[Collected data entries]
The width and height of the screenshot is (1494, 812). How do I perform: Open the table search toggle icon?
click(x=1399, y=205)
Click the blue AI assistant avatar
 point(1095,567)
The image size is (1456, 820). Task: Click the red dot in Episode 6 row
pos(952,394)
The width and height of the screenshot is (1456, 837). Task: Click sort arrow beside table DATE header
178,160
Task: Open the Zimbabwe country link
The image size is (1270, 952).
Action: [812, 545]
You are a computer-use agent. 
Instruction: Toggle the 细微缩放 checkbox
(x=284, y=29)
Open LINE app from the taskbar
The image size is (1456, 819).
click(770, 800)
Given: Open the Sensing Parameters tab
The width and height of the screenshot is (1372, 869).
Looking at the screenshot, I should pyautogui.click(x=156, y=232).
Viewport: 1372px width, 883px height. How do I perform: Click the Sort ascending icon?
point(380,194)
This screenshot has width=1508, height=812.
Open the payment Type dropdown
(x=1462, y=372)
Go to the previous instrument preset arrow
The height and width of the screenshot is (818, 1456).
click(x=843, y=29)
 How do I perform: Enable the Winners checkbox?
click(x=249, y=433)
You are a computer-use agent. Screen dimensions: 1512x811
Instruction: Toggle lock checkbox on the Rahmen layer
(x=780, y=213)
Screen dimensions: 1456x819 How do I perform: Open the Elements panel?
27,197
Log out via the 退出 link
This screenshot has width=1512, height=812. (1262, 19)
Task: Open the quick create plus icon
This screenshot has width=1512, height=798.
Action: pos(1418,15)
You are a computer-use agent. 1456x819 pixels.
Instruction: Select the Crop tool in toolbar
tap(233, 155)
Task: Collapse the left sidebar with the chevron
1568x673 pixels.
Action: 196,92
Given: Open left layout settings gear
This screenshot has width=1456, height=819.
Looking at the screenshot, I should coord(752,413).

# Task description
Would you repeat, exactly and with nothing added, every line from the line containing "Instruction: Select the Crop tool in toolbar" through the last line of the records above?

# Written solution
Instruction: Select the Crop tool in toolbar
tap(233, 155)
Task: Collapse the left sidebar with the chevron
1568x673 pixels.
Action: 196,92
Given: Open left layout settings gear
This screenshot has width=1456, height=819.
Looking at the screenshot, I should coord(752,413).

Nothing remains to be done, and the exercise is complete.